25 A.3d 1308, 2011 Pa. Commw. LEXIS 375, 2011 WL 3274079
CourtCommonwealth Court of Pennsylvania
DecidedAugust 2, 2011
Docket2509 C.D. 2010
StatusPublished
Cited by3 cases

This text of 25 A.3d 1308 (Reed v. Commonwealth, Department of Transportation, Bureau of Driver Licensing) is published on Counsel Stack Legal Research, covering Commonwealth Court of Pennsylvania primary law. Counsel Stack provides free access to over 12 million legal documents including statutes, case law, regulations, and constitutions.

Bluebook
Reed v. Commonwealth, Department of Transportation, Bureau of Driver Licensing, 25 A.3d 1308, 2011 Pa. Commw. LEXIS 375, 2011 WL 3274079 (Pa. Ct. App. 2011).

Opinion

OPINION BY

Judge BROBSON.

Appellant Pennsylvania Department of Transportation, Bureau of Driver Licensing (DOT), appeals from an order of the Court of Common Pleas of Huntingdon County (trial court). The trial court sustained a statutory appeal filed by Troy F. Reed (Licensee) from DOT’s suspension of Licensee’s motor vehicle operating privileges. DOT issued an order suspending Licensee’s operating privileges based upon his alleged refusal to submit to blood alcohol testing. We affirm the trial court’s order.

By letter dated April 15, 2010, DOT sent a notice of suspension to Licensee, indicating that, based upon his refusal to submit to chemical testing, DOT was suspending his license for eighteen (18) months under section 1547(b)(1)(h) of the Motor Vehicle Code. 1 Licensee appealed to the trial court, which conducted a hearing on Licensee’s appeal.

At the hearing, DOT had the burden to prove the following elements in support of its suspension of Licensee’s driving privileges: (1) a police officer arrested Licensee based upon reasonable grounds to believe that Licensee was driving under the influence of alcohol; (2) the officer asked Licensee to submit to chemical testing; (3) Licensee refused to submit to such testing; and (4) the officer provided a warning to Licensee that his failure to submit to testing would result in the suspension of his license. Banner v. Dep’t of Transp., Bureau of Driver Licensing, 558 Pa. 439, 737 A.2d 1203 (1999).

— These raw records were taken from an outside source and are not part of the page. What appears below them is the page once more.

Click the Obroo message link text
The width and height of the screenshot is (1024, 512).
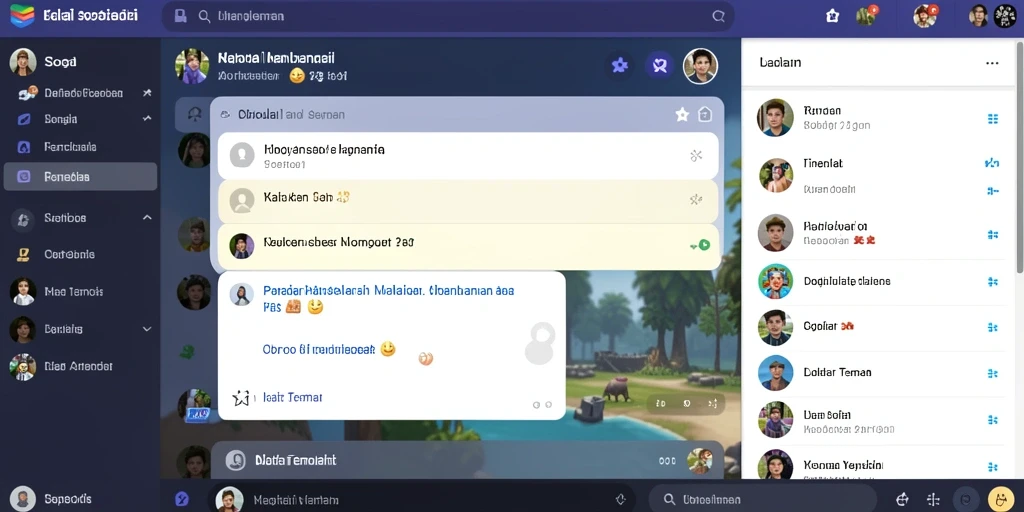pos(319,349)
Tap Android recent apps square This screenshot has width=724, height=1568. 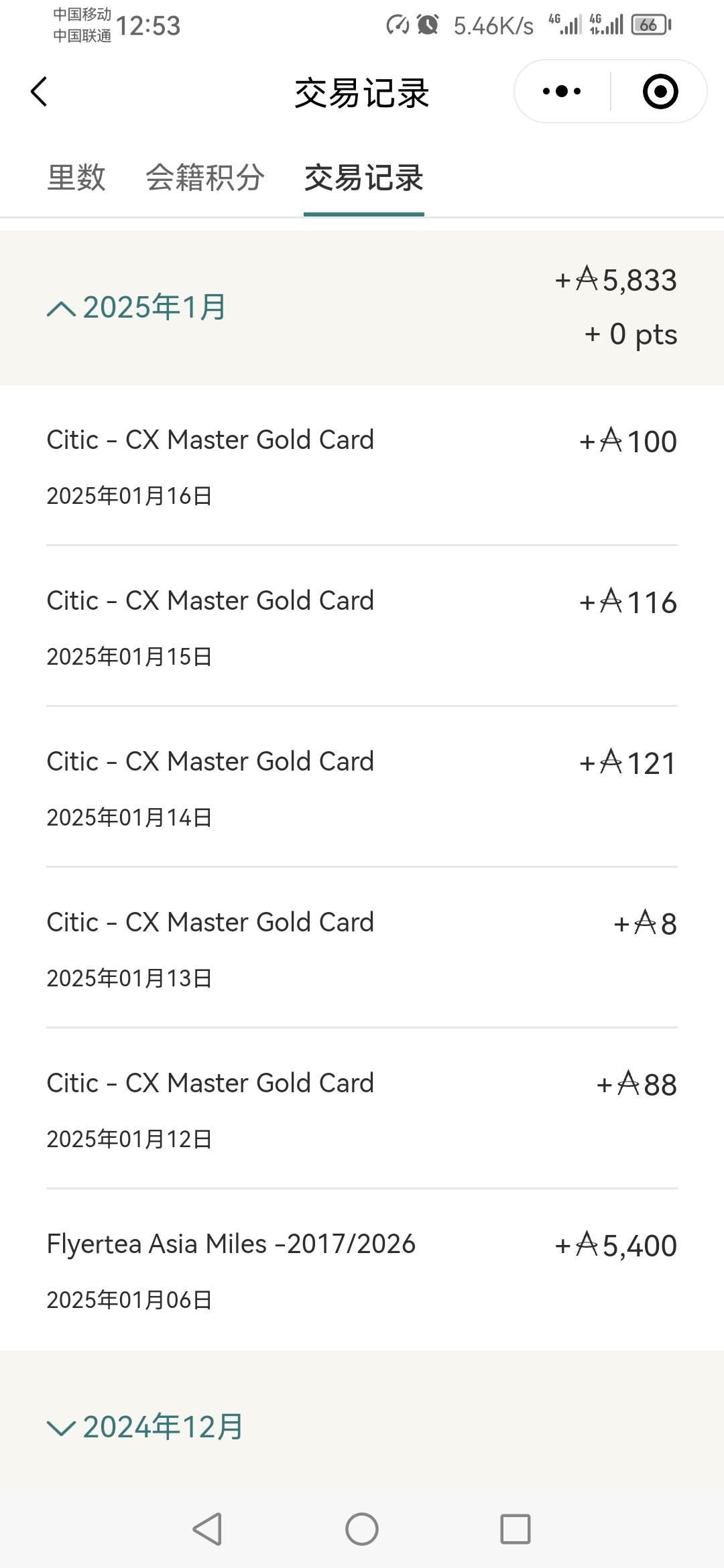[x=516, y=1529]
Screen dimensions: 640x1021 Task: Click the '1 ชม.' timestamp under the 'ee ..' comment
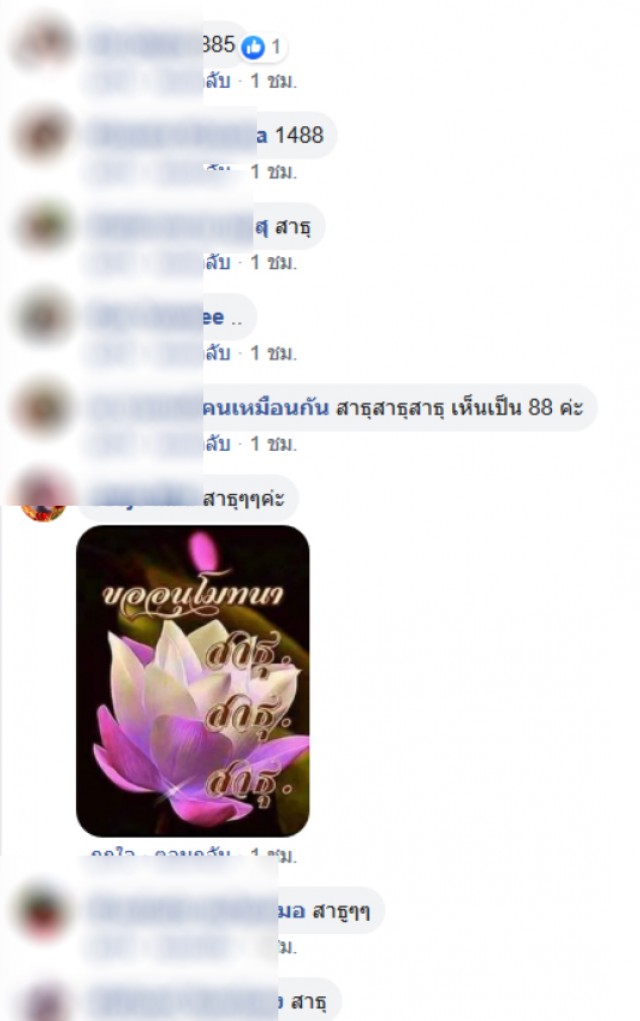[273, 353]
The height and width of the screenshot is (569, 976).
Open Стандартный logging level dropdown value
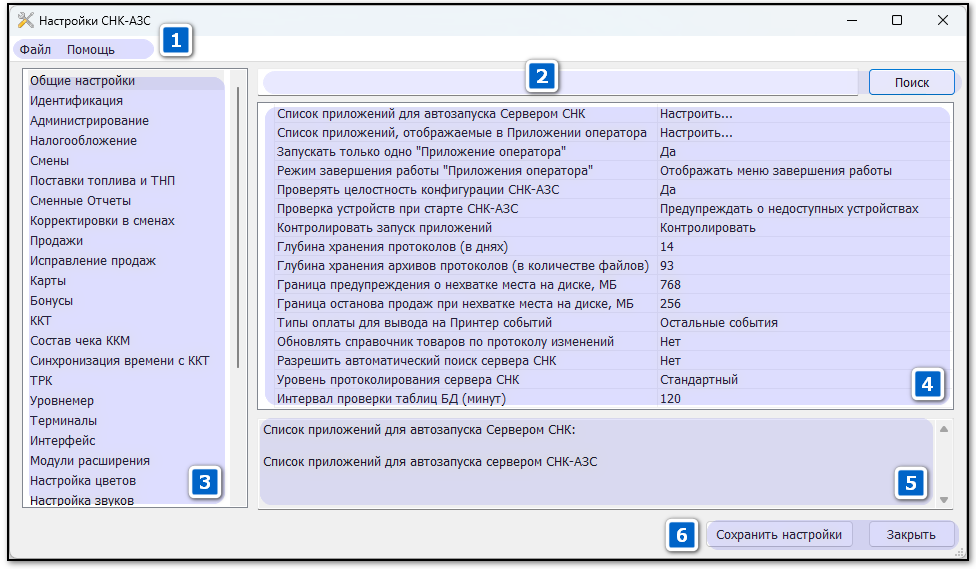tap(699, 380)
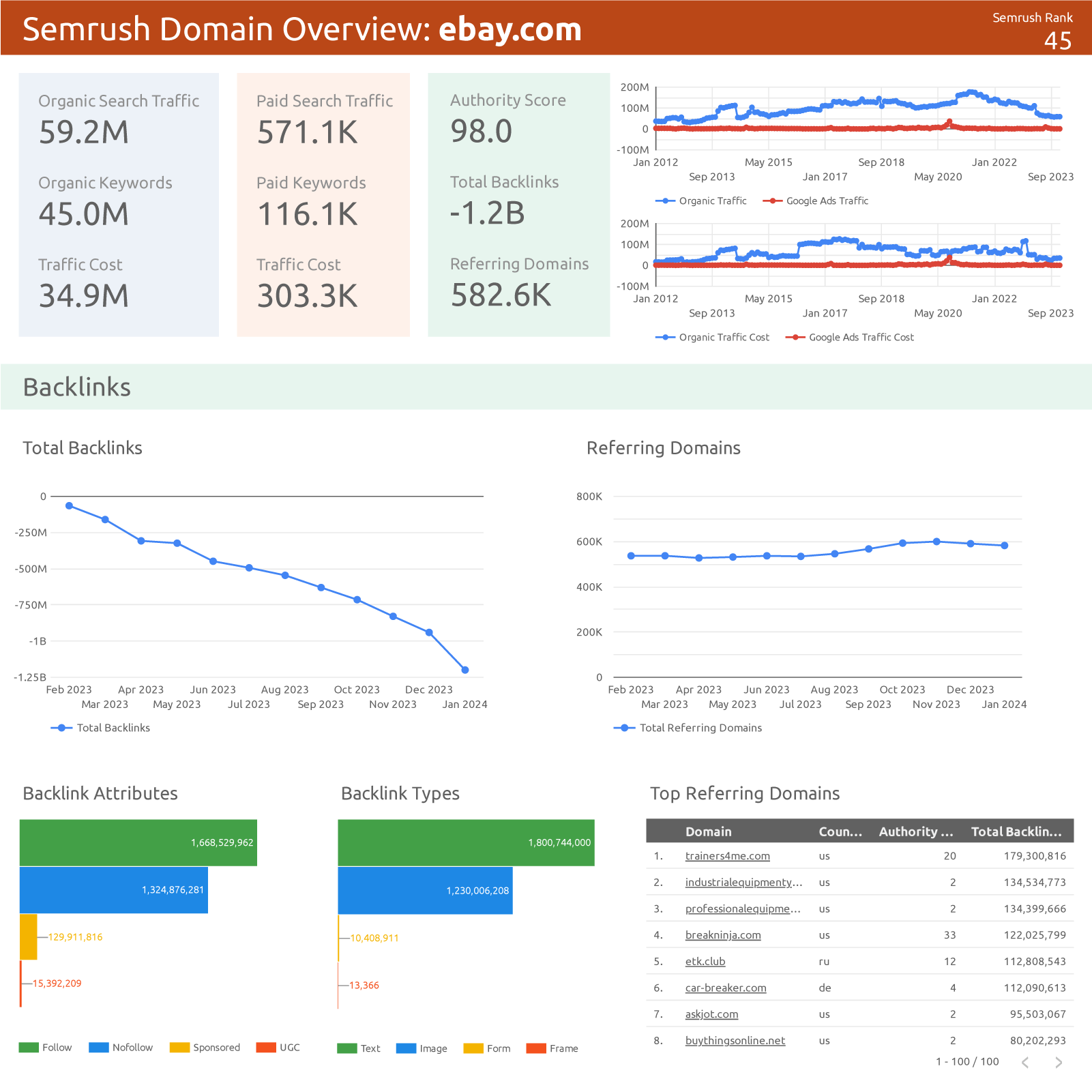The image size is (1092, 1092).
Task: Toggle the Google Ads Traffic legend
Action: tap(827, 201)
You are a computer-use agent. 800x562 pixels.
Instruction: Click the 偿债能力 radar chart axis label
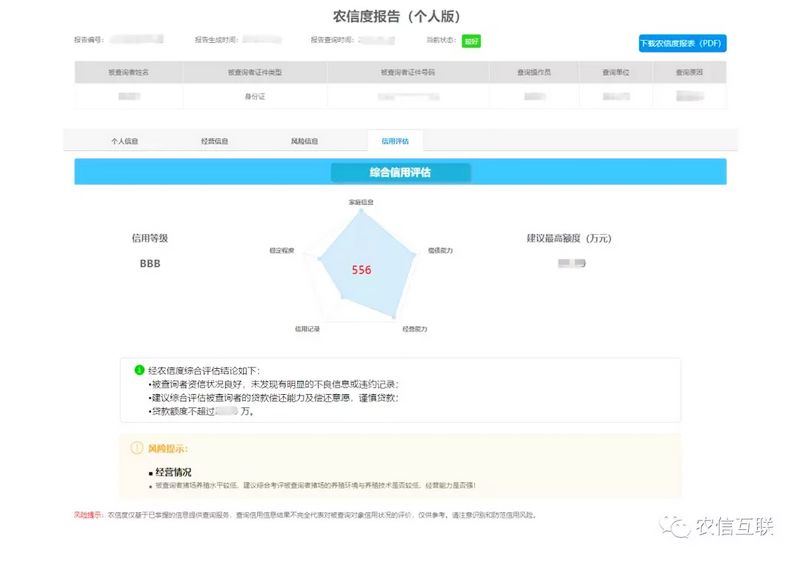[x=440, y=250]
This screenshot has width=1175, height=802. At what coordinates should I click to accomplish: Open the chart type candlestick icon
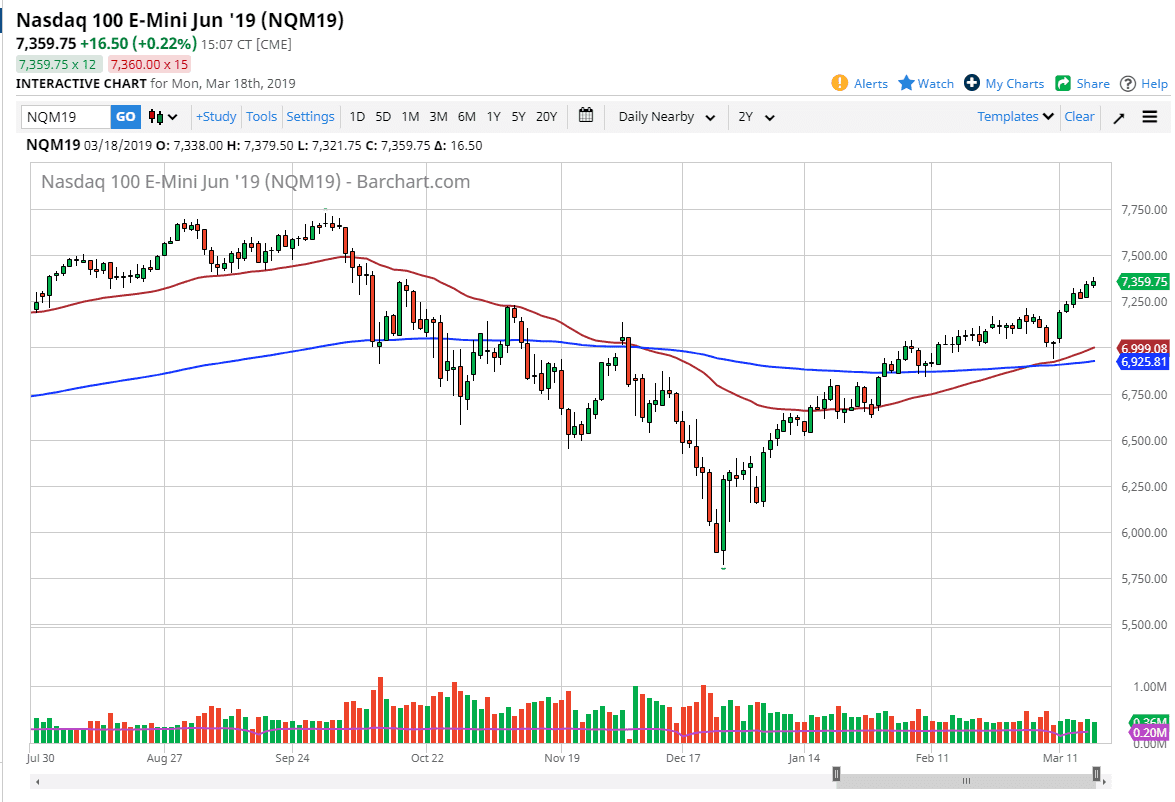(x=155, y=117)

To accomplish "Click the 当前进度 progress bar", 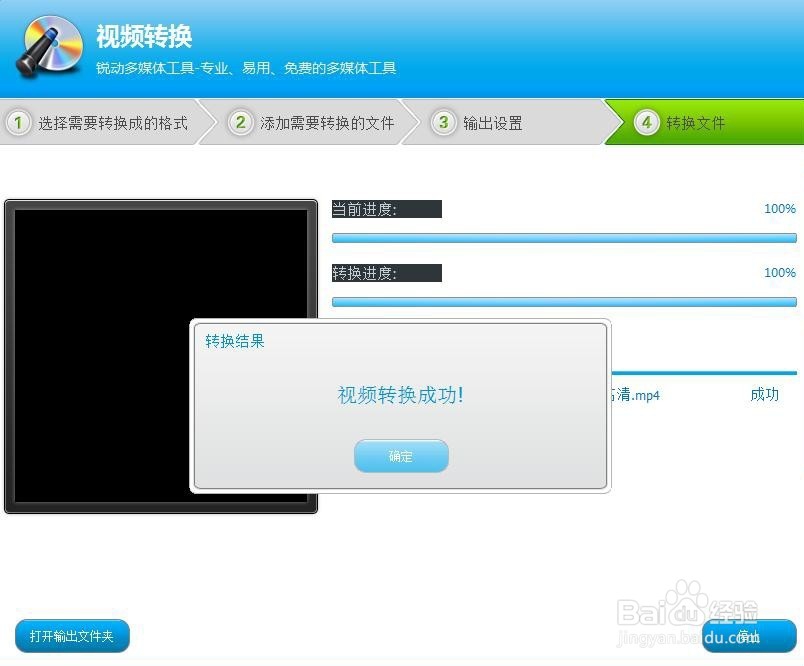I will point(564,237).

The pertinent facts, as drawn from the trial court’s opinion and the record, are as follows. Officer Streightiff of the Hun-tingdon Borough Police Department arrested Licensee in the early morning hours of March 20, 2010, after (1) following Licensee when he “peeled out” from the area of a bar parking lot around 2:00 a.m. that morning; (2) observing Licensee failing to observe a stop sign; (3) stopping Licensee and observing Licensee with a moderate odor of alcohol, blood shot eyes, and slurred speech; and (4) observing that Licensee was physically incapable of performing a field sobriety test. (Trial Court Memorandum Opinion, Findings of Fact (F.F.) 4-15.) At the time Officer Streightiff placed Licensee under arrest, Licensee stated, among other things, that “I had one too many beers, but I wouldn’t have wrecked or hurt nobody.” (F.F. 16.) When Officer Streightiff took Licensee to the J.C. Blair Memorial Hospital for a *1310 blood alcohol test (F.F. 17), Licensee “became belligerent and verbally abusive.” (F.F. 18.) Officer Streightiff attempted twice to read the informed consent warnings contained in what is commonly referred to as Form DL-26, but only read the first two lines of Form DL-26 because Licensee continued to interrupt and “talk over” Officer Streightiff. 2 Officer Streigh-tiff, therefore, never completed reading all of Form DL-26 to Licensee, and the officer recorded Licensee as refusing to consent to blood alcohol testing.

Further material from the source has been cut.